Further evaluation by Will: > In the __speak() routine in gnomespeechfactory.py, there are calls like: > > text = self.__addVerbalizedPunctuation(text) > if orca_state.activeScript: > text = orca_state.activeScript.adjustForPronunciation(text) > > so what starts out as: > > Introduction > + [2]1.1 Features > * [3]2. > > ends up as the following text that is sent to the TTS: > > ` Introduction plus left bracket 2 right bracket 1 dot 1 Features > star left bracket 3 right bracket 2.` This is probably the problem. The index in the gnome-speech progress callback is an index into the string that was passed to gnome-speech. When the __idleHandler of gnomespeechfactory.py looks at the offset being passed to it, it is looking at the offset into the string that was passed to gnome-speech. It then mistakenly maps this to the original string, which we see from the above are two different strings: original: Introduction + [2]1.1 Features * [3]2. passed to gnome-speech: Introduction plus left bracket 2 right bracket... So...it seems as though there might need to be some sort of reverse mapping to handle the mapping of a character index in the string passed to gnome-speech to the index of a character index into the original text. Not quite sure of a way to do this -- hope you can come up with a good idea.
Created attachment 91041 [details] [review] Patch to hopefully fix this bug.
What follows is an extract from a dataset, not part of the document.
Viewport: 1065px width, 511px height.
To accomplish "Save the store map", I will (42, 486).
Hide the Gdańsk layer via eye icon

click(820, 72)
I've just given this patch some testing in gedit and OOWriter and am stopping where I would expect. I read documents with quite a bit of punctuation and still seemed to stop where I would expect.
Thanks. Patch committed. Setting bug state to "[pending]".
I have a question about the patch. The big 'for' loop that starts around line 707 sets newText in several spots. I'm not sure the updating of the self.textCharIndices is being done each time. For example, when expanding character names (newText += chnames.getCharacterName(oldText[i])), I don't see the indices being updated. Maybe the updating could be done in one spot at the end of the loop? for i in range(0, len(oldText)): try: ... except: ... self.textCharIndices.append(len(newText))
Alternatively, maybe self.text.CharIndices should represent where the character starts in the new string versus ends in the new string. So...maybe moving the append to the beginning of the loop would be better? for i in range(0, len(oldText)): self.textCharIndices.append(len(newText)) try: ... except: ...
Created attachment 91499 [details] [review] Revised patch based on feedback from Will. Nice. Thanks. Adjusted patch based on your suggestion from comment #9. Not committed yet, but it seems to work nicely. At least with the Halim QEMU test file.
> Nice. Thanks. Adjusted patch based on your suggestion from comment #9. > Not committed yet, but it seems to work nicely. At least with the Halim > QEMU test file. Looks good to me. :-) I say commit. Thanks!
Committed. Setting into "[pending]" state.
This seems to be working nicely. Closing as FIXED.